O aumento da procura está também acompanhado por uma subida do preço médio procurado, que passou de 291.750€ em 2025 para 301.014€ em 2026, representando um crescimento de +3,2%. Esta evolução mostra que, apesar da pressão sobre o mercado, os compradores continuam a pesquisar imóveis com valores médios ligeiramente superiores, embora com diferenças relevantes entre concelhos.

Entre os principais concelhos, Vila Nova de Gaia destaca-se por combinar a maior quota de procura com o maior crescimento do preço médio procurado, passando de 439.569€ para 651.654€ (+48,2%). O Porto regista igualmente uma subida expressiva, de 535.276€ para 679.762€ (+27,0%), enquanto Braga passa de 334.892€ para 464.341€ (+38,7%), Gondomar de 306.477€ para 440.354€ (+43,7%) e Loures de 322.826€ para 454.369€ (+40,7%). Em sentido inverso, a Amadora apresenta a maior descida do preço médio procurado entre os principais concelhos, passando de 491.356€ para 404.187€ (-17,7%), sugerindo um reajuste das expectativas dos compradores perante o atual contexto de mercado.
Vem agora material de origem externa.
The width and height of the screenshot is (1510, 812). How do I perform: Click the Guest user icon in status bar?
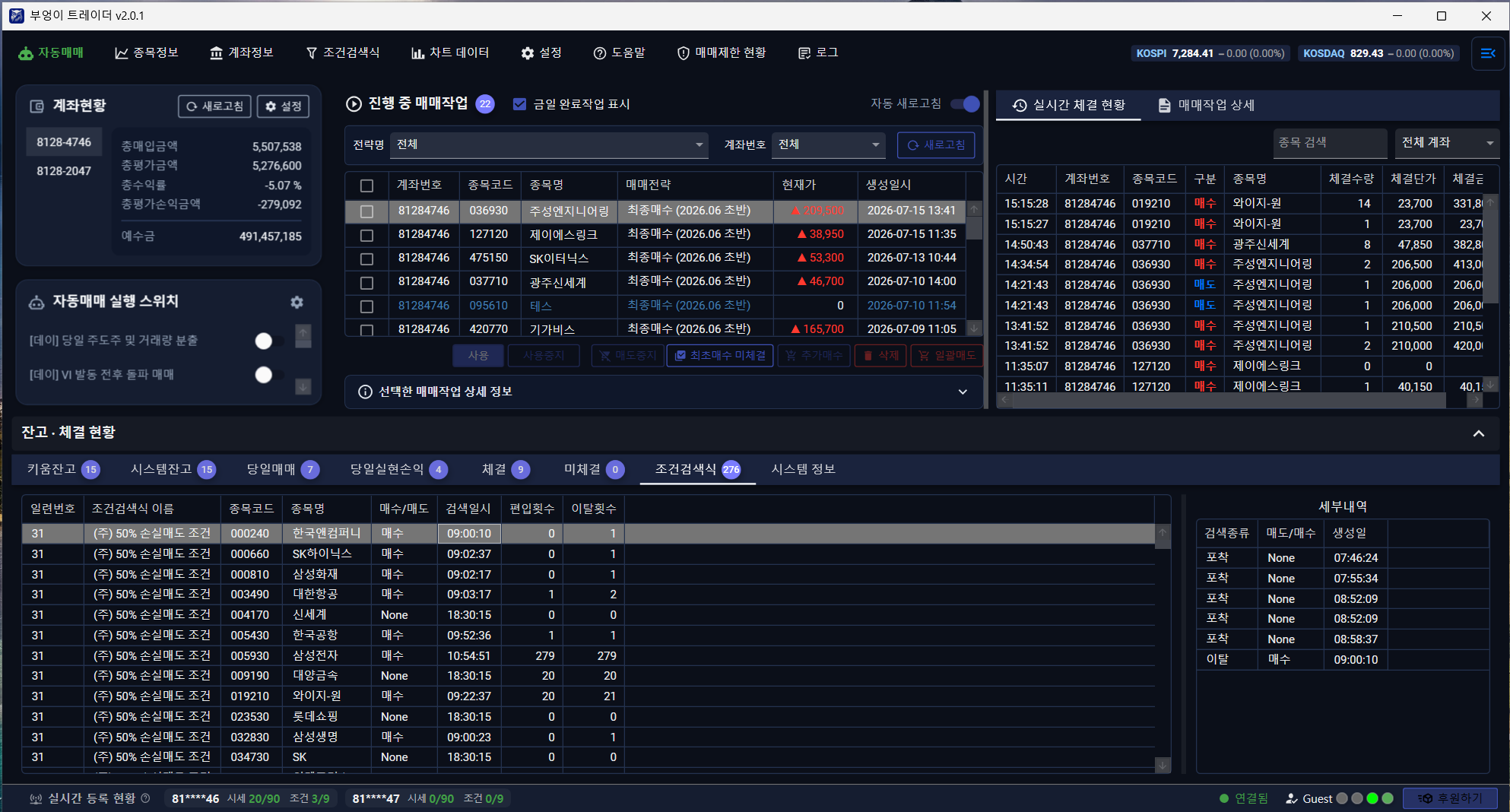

Os dados revelam ainda uma concentração clara da procura nas tipologias familiares. Em 2026, os T4 e T3 apresentam praticamente o mesmo peso na procura, representando 15,7% e 15,4%, respetivamente. Os T4 registaram o maior crescimento homólogo, com uma subida de +306,9%, enquanto os T3 cresceram +184,3%, consolidando estas duas tipologias como as mais procuradas por quem pretende comprar casa. Os T2 representam 9,1% da procura total em 2026 e registaram um crescimento homólogo de +252,5%, reforçando a procura por soluções intermédias. Já os T5+ perderam peso relativo, passando de 13,0% para 5,7%, apesar de continuarem a crescer em volume. Os T1 representam 1,6% da procura total e registaram um crescimento expressivo de +325,0%, refletindo um interesse ainda reduzido em peso, mas em forte crescimento face ao ano anterior.

No seu conjunto, os dados revelam um mercado de compra cada vez mais competitivo, dinâmico e geograficamente diversificado, onde os compradores continuam a valorizar espaço, conforto e qualidade de vida, mas também novas localizações e alternativas fora dos territórios tradicionalmente mais procurados.